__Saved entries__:

==================================================

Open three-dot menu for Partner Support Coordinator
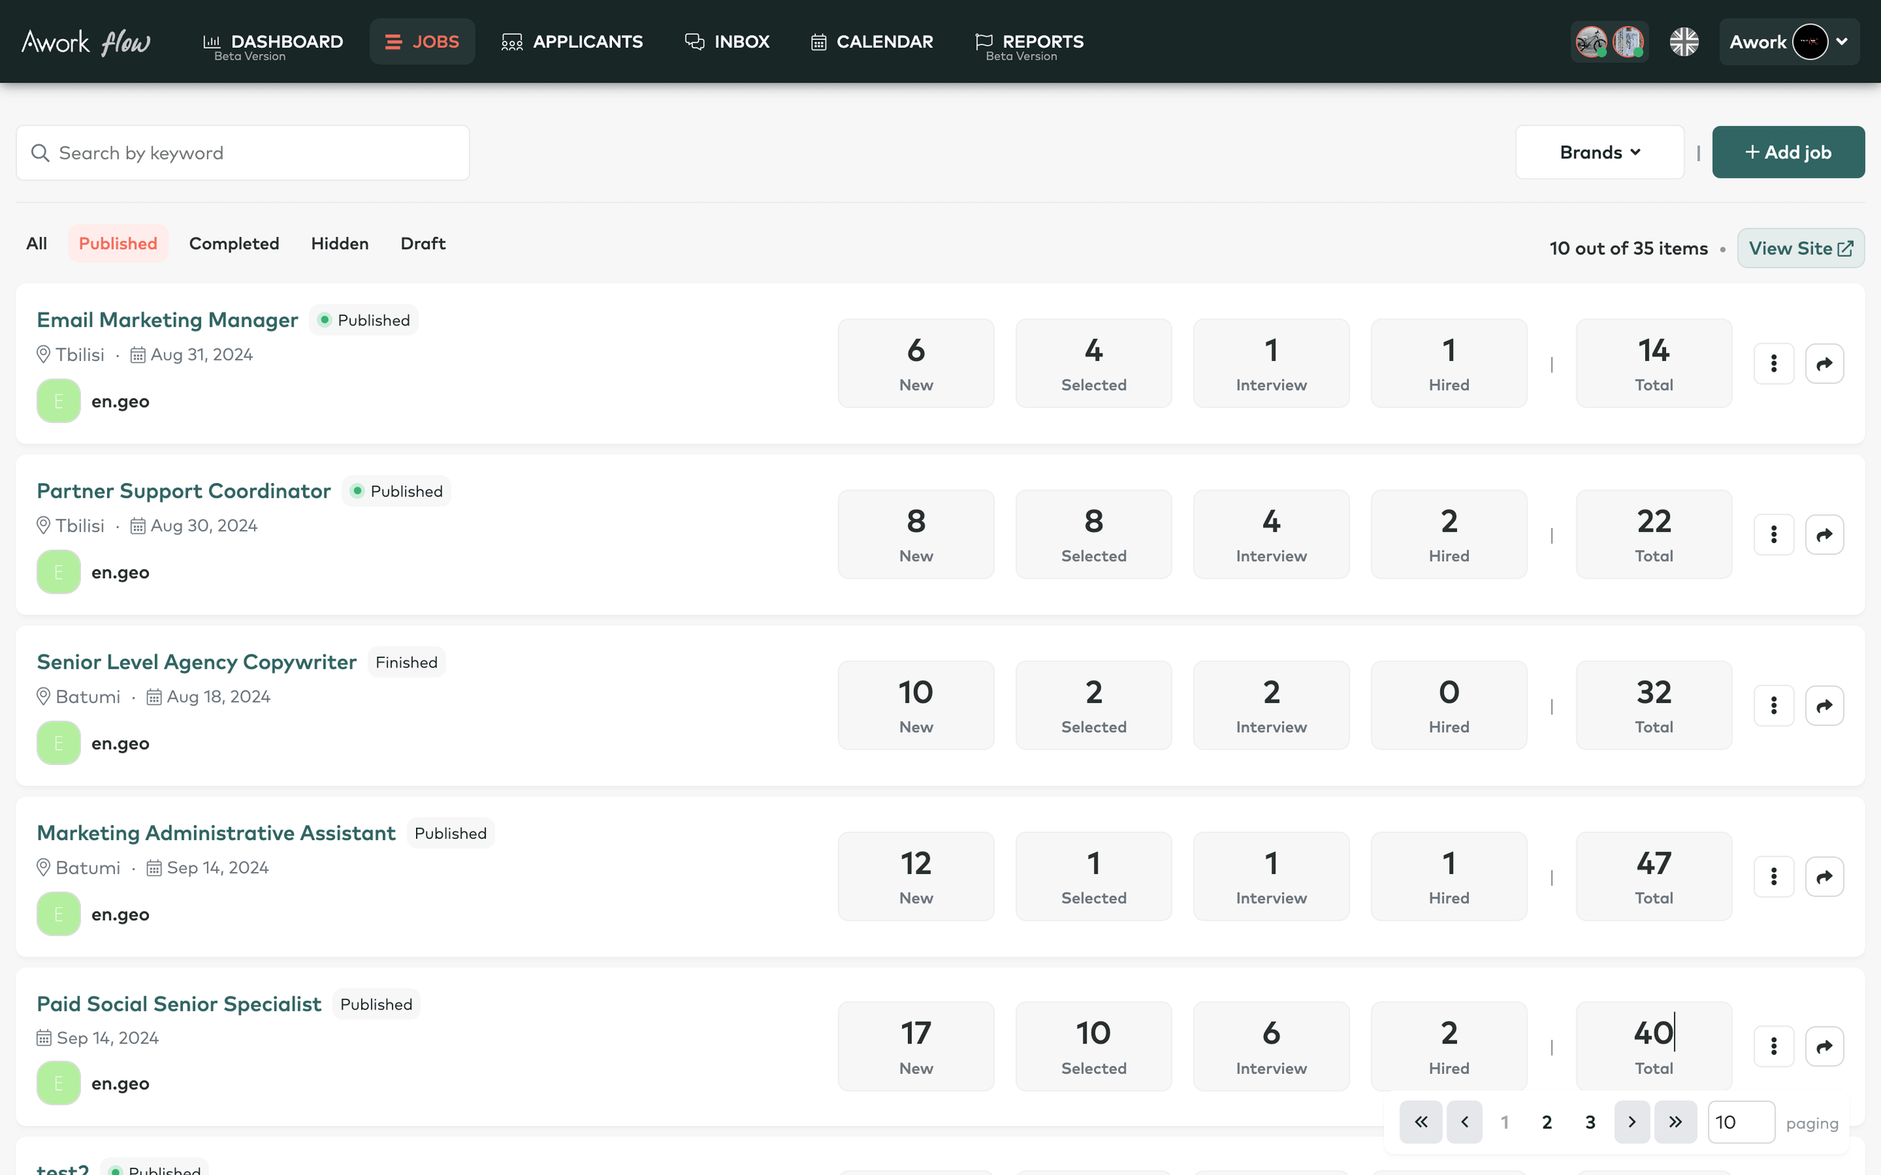The width and height of the screenshot is (1881, 1175). [1774, 535]
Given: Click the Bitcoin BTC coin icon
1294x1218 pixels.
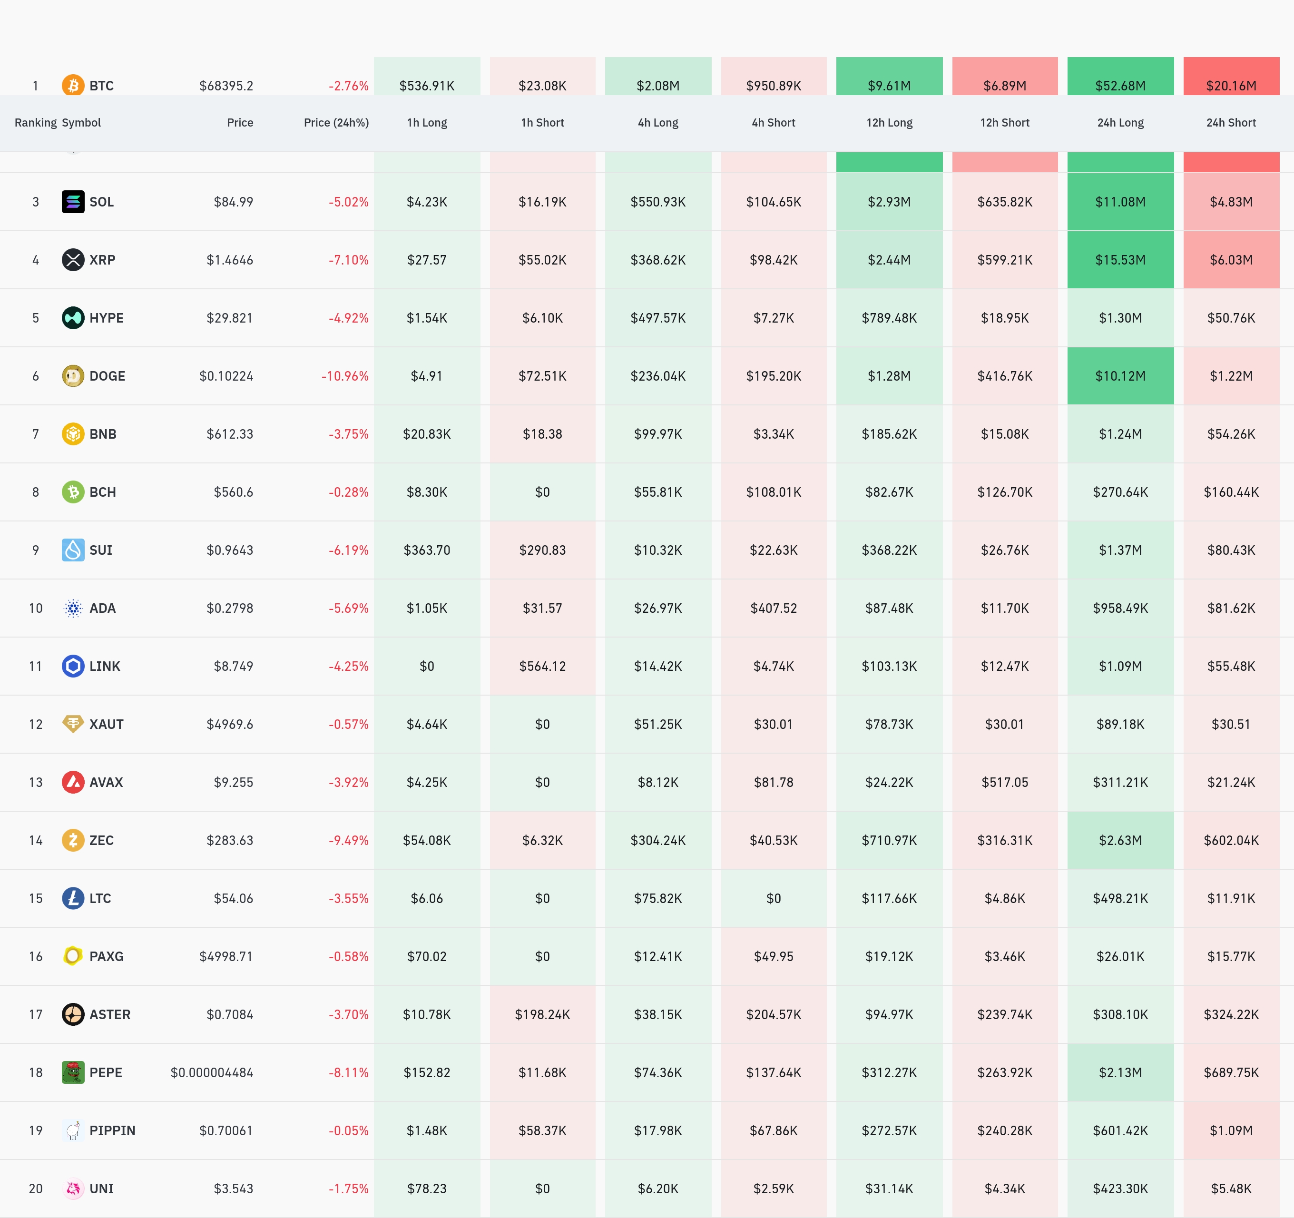Looking at the screenshot, I should [x=73, y=85].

==================================================

__Work instructions__:
Restate each entry word for word, please, but drop any images it holds.

__Output for this task__:
Open three-dot menu for Partner Support Coordinator
The width and height of the screenshot is (1881, 1175). [1774, 535]
Given: Click the Bitcoin BTC coin icon
1294x1218 pixels.
Looking at the screenshot, I should [x=73, y=85].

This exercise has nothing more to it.